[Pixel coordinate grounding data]
============================================================
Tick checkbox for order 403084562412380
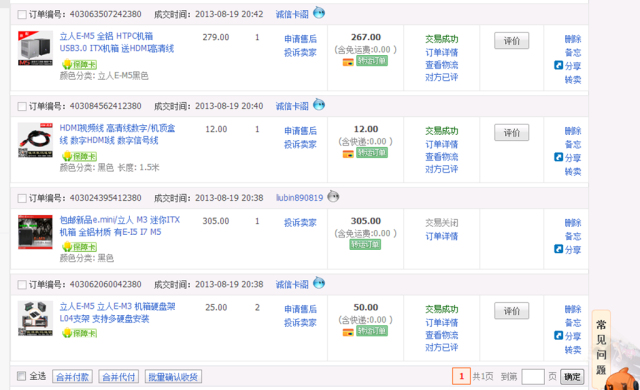Viewport: 640px width, 390px height. (22, 106)
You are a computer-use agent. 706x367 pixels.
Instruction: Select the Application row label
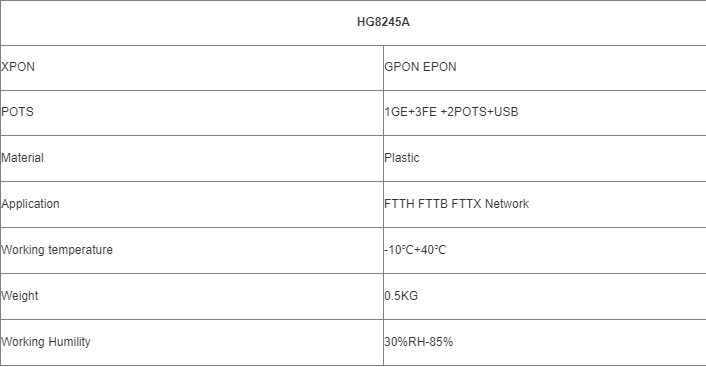[x=30, y=204]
============================================================
*Work task*
Restate the records in full and word for word, but keep the pictures out.

*Result for this task*
Tick checkbox for order 403084562412380
Viewport: 640px width, 390px height. (22, 106)
You are a computer-use agent. 706x367 pixels.
Instruction: Select the Application row label
[x=30, y=204]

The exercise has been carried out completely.